WHAT IS BEING ASKED. State how many lines in these records contain the word "code", and nothing else.

RECORDS FOR THE TASK.
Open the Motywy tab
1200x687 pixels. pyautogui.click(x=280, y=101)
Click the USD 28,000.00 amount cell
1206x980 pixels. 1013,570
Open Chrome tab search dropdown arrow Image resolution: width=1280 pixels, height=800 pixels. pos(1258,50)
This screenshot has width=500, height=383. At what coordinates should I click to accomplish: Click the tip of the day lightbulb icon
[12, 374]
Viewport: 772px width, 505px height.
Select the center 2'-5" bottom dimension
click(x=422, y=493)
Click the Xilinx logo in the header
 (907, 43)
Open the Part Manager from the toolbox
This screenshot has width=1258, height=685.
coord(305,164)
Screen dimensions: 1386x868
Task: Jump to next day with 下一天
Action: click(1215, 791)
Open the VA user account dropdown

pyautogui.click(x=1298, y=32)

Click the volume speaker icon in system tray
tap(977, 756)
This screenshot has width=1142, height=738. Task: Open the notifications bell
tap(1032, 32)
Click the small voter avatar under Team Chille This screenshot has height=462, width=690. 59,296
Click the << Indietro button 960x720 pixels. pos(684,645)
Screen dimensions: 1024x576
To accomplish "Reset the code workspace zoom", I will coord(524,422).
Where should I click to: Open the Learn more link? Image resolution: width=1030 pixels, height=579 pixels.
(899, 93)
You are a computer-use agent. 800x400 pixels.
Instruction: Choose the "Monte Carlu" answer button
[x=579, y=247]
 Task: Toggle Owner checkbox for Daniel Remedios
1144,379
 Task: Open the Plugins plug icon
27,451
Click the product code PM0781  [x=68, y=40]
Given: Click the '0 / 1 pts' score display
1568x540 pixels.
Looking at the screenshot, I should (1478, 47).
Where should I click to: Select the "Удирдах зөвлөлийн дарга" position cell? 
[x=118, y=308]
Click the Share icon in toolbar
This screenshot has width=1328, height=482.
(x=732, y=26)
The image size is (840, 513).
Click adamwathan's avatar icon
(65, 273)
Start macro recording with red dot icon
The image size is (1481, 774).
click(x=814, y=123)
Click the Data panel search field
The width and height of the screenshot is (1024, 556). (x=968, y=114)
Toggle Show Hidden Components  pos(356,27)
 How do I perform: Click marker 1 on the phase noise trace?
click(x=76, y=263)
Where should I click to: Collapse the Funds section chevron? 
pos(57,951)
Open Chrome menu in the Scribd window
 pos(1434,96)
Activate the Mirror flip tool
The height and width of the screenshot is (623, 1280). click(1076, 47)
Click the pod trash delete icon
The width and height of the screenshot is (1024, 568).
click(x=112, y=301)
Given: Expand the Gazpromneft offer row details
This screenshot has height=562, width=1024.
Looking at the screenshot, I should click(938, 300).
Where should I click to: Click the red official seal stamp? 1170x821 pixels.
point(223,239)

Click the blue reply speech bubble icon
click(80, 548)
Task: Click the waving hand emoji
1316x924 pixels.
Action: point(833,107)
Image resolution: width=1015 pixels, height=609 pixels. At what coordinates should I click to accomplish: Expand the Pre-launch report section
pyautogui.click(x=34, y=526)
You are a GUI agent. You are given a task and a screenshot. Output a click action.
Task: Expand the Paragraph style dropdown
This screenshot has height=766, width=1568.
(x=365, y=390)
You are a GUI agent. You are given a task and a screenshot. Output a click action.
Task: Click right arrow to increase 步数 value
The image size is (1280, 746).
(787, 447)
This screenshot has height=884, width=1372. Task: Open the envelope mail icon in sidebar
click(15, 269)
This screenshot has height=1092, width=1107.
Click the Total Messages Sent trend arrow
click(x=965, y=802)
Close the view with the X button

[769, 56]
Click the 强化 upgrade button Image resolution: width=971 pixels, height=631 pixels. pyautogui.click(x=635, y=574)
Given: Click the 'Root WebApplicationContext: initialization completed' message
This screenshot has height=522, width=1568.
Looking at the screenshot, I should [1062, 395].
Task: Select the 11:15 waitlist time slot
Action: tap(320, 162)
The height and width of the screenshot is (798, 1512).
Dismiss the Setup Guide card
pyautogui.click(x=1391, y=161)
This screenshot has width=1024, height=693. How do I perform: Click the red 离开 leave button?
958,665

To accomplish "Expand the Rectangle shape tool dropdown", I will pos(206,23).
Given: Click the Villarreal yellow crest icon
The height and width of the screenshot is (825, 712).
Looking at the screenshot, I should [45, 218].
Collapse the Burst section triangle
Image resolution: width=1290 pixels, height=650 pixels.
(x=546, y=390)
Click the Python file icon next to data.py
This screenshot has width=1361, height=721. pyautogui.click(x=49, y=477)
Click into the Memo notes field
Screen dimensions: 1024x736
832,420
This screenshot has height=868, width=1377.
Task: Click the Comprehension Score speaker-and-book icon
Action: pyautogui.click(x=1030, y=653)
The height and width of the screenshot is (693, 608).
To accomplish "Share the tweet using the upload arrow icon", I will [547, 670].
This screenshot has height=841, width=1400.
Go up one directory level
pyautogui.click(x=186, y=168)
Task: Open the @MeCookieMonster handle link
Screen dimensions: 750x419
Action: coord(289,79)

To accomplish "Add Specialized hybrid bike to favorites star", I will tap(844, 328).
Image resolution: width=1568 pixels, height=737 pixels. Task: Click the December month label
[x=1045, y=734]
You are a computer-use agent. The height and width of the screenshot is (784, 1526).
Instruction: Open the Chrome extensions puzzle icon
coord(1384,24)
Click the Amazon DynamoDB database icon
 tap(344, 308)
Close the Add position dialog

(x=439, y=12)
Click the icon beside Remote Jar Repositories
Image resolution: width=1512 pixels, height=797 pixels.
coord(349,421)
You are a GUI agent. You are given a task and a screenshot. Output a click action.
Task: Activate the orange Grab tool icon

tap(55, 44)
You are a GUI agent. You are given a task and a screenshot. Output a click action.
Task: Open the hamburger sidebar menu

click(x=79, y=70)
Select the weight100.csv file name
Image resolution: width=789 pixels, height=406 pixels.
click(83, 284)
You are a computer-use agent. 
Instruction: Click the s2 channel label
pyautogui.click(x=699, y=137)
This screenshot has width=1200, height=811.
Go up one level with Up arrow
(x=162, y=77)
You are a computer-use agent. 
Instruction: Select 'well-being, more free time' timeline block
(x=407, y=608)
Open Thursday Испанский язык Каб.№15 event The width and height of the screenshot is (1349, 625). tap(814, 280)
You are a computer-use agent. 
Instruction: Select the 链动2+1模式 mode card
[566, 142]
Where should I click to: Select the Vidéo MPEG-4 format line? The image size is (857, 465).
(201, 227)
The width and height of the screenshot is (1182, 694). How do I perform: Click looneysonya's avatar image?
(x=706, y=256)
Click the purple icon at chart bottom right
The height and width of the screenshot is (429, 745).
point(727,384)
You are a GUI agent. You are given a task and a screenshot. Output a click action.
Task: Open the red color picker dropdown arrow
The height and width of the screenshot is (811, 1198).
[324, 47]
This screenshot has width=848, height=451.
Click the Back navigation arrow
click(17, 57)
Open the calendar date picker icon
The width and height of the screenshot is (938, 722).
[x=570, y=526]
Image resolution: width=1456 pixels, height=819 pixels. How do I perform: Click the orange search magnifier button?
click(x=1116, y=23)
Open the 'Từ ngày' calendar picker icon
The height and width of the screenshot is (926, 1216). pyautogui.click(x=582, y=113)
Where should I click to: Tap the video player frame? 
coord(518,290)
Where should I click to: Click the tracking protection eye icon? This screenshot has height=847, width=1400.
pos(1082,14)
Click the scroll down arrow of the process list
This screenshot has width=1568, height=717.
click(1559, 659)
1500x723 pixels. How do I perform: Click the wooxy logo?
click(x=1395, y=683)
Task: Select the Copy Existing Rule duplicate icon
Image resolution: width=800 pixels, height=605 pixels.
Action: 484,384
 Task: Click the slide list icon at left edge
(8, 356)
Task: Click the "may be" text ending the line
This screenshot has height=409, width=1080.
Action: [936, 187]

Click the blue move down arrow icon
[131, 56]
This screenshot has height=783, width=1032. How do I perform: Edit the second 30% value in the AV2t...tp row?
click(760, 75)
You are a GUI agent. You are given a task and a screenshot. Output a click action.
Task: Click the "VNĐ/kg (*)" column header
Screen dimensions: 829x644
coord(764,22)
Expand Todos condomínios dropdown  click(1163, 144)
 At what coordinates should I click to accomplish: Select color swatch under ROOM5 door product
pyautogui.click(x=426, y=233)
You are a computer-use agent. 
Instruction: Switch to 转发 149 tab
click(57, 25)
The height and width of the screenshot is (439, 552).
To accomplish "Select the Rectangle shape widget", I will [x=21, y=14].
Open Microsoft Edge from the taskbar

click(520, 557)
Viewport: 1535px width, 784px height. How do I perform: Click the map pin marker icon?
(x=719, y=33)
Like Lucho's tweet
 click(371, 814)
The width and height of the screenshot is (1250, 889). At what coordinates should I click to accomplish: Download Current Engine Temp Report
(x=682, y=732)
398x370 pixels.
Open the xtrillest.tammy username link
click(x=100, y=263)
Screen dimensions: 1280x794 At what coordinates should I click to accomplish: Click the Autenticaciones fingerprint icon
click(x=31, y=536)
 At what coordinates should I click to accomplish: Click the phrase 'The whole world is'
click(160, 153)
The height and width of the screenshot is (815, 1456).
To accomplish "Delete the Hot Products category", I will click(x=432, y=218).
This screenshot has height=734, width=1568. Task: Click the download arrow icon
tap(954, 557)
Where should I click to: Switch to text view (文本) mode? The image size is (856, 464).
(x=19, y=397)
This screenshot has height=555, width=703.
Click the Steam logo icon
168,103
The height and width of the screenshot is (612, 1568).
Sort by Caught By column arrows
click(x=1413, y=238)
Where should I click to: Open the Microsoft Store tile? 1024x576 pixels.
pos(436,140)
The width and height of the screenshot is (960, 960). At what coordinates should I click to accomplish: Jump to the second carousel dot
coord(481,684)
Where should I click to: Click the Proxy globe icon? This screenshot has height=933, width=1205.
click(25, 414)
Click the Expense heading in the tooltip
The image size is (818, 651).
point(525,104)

SOLUTION TO THIS TASK. 2